- **ACTION ITEM**
In the data below, work out how many lines include the string "agent". Only the number should be given.

++++

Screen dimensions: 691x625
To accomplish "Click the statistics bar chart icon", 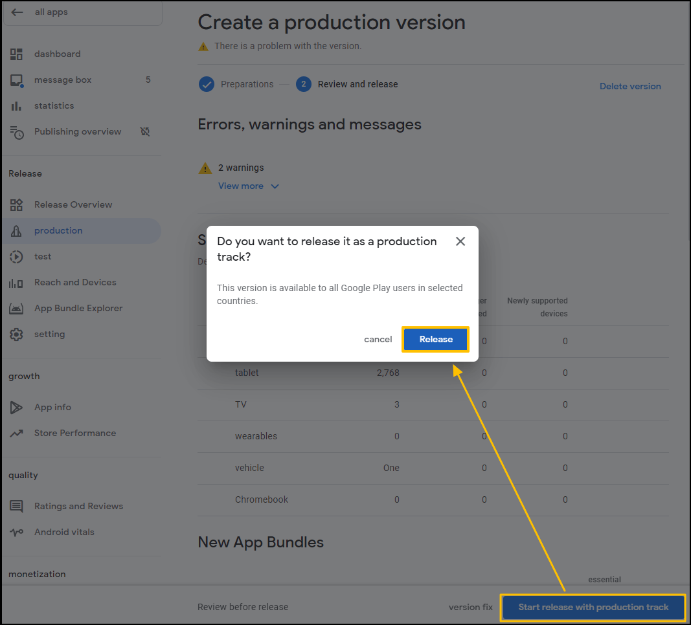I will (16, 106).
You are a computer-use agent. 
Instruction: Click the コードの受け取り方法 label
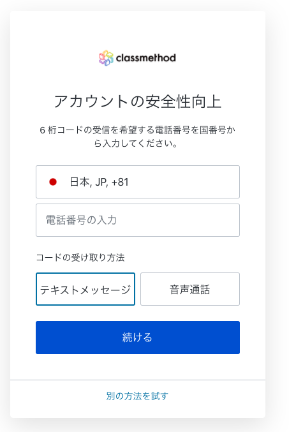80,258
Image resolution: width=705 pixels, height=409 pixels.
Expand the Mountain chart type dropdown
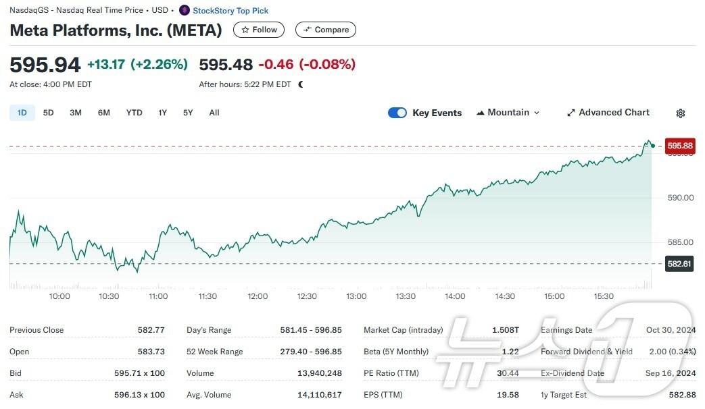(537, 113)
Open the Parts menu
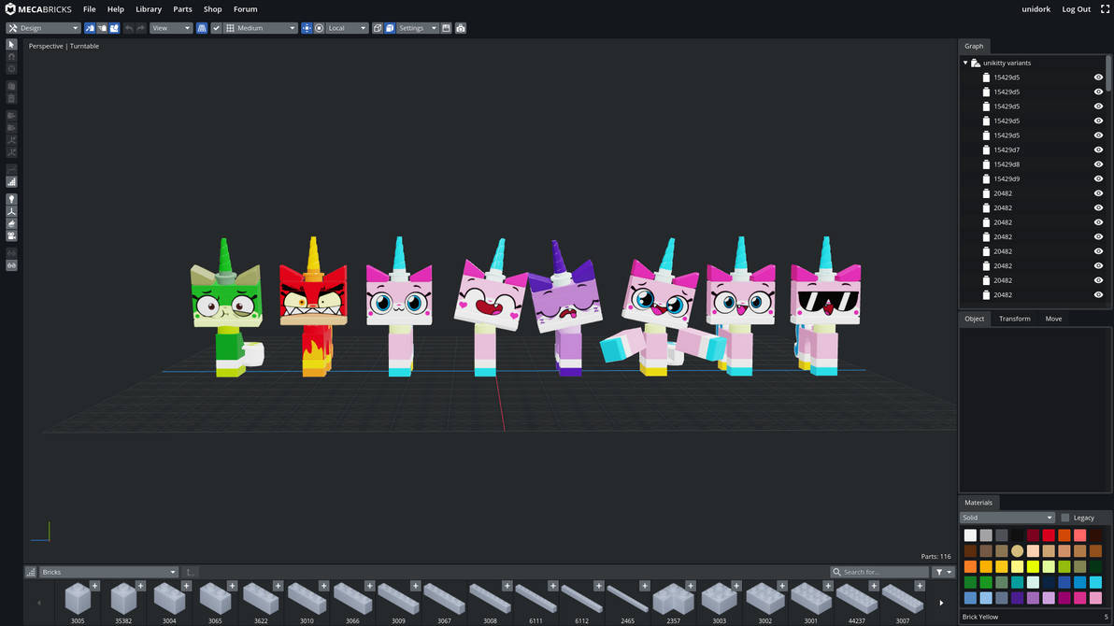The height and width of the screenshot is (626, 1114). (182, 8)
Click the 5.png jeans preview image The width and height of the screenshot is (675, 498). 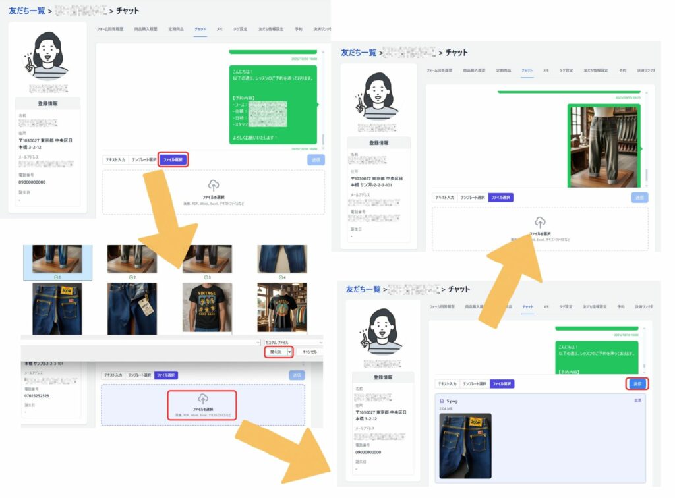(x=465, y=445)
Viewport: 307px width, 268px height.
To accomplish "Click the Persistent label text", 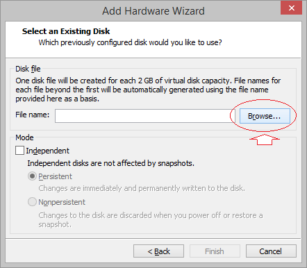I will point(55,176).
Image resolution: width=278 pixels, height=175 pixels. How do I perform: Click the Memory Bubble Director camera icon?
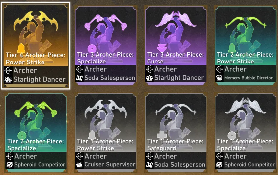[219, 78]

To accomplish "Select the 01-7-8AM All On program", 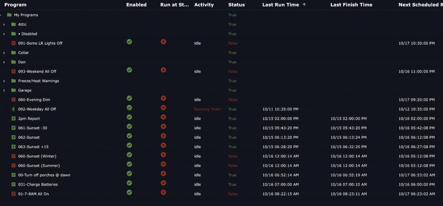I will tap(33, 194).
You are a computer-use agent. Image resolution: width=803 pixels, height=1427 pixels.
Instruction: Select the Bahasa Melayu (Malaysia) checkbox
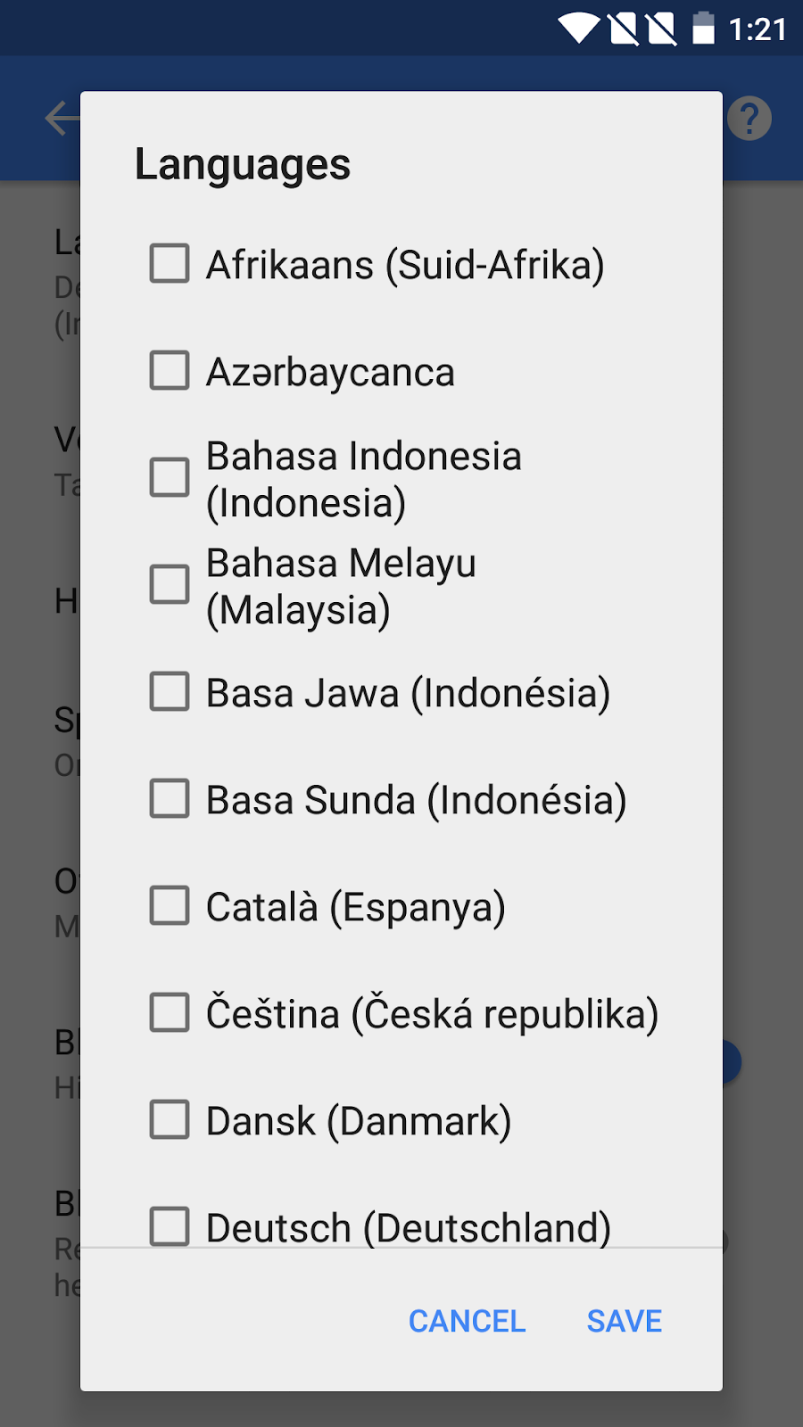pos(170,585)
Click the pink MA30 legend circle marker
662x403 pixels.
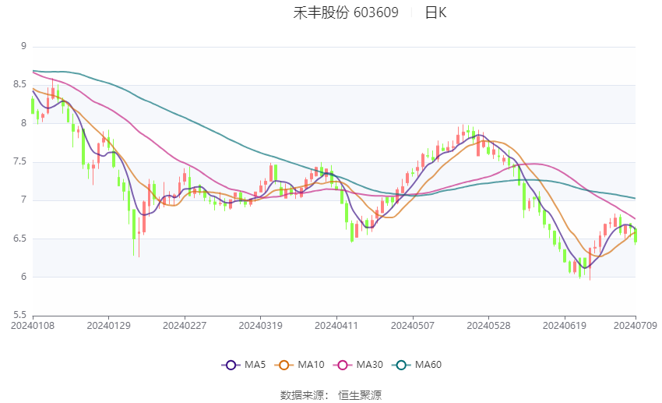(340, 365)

++++

- **PROBLEM SOLUTION**
2